Ted Wragg talks to Edna Sharp (right), a working-class girl who broke the mould in the 1920s
Edna Sharp, former senior mistress and head of science at Eston secondary modern school, near Middlesbrough, was 92 in December. Reaching that ripe age is uncommon, but not half as unusual as what she did when she was young.
For a working-class child to enter higher education in 1924 was a rarity. A daughter of a train driver getting into university to read science was remarkable. When Edna started her botany and chemistry degree at Sheffield University, she was one of just five women.
She recalls the details of her course: "The women had to sit on the front row for lectures. One day we decided to rebel, so we scattered ourselves round the lecture theatre, sitting among the men. Professor Wynne came in, looked round and said quietly, 'I think the ladies should return to the front row'. We obeyed meekly, as one did in those days. Women didn't even have the vote when I started university. That was the end of our little revolution."
At 11 she entered Penistone grammar school, in the Yorkshire Pennines, one year after they had decided to accept girls. "I won a county scholarship which paid the fees. You often heard people muttering about 'scholarship girls' - they didn't like it at all."
She wanted to teach science, so another scholarship paid for her botany and chemistry course. As a railwayman's daughter, she travelled free to Sheffield and walked from the station to the university. The penny saved from the tram fare bought a currant bun.
"I wanted to do more science. I wish I had done physics, but girls doing physics was virtually unheard of. So I went to Huddersfield technical college at weekends during university and studied zoology. The 'tech' was a marvellous institution. When I started teaching I carried on studying practical zoology at the Doncaster tech."

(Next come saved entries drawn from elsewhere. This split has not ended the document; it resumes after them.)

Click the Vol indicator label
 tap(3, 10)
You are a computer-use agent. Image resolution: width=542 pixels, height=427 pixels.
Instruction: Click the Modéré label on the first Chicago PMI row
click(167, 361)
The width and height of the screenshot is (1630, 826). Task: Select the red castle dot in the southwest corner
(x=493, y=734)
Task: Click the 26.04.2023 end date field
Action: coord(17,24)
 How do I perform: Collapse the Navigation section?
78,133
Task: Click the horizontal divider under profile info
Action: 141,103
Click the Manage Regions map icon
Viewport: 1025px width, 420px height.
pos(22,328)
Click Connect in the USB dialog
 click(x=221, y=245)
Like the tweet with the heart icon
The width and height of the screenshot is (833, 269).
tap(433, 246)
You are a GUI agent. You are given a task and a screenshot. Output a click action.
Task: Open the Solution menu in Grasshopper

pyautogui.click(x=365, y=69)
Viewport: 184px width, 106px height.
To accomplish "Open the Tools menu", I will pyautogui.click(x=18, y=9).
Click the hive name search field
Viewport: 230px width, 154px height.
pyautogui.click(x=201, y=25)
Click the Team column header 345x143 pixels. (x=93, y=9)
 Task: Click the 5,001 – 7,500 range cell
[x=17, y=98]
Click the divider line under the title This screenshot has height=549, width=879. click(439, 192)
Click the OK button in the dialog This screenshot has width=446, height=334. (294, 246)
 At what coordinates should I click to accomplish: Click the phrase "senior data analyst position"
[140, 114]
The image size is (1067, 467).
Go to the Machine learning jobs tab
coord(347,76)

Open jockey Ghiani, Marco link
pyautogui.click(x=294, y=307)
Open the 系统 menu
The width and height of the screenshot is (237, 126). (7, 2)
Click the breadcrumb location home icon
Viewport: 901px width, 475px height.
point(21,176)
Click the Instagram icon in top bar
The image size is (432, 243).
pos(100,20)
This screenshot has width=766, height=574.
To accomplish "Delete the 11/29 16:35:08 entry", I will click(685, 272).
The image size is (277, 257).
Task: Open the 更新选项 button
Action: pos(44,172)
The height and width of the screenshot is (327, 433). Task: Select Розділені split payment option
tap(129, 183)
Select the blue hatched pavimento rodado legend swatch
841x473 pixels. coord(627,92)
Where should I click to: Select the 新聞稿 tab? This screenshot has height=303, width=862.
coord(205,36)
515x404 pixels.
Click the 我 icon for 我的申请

Edna was an inspirational science teacher throughout her long career with a simple philosophy: "Lesson one: 'Make it interesting'. Lesson two: 'Bung it in'."
She only lost her temper once: "I got very exasperated with the class, banged my fist on the lab bench and landed on a drawing pin. I never did that again!"
As senior mistress, there was one responsibility she refused. "The head said to me when I was appointed, 'If any of the girls misbehave they'll be sent to you to be caned, Miss Sharp'. 'No they won't', I said, 'because I'm not caning them'. He must have thought I was a bit funny, but he was a good man and he just accepted it."
Retired since 1966, she feels sorry for today's teachers. "They get such a lot of criticism in the newspapers. Things can't be that bad in schools, can they? It's an important job and hard work. I loved teaching science, but I don't know whether I'd enjoy it nowadays."
Ted Wragg is professor of education at Exeter University.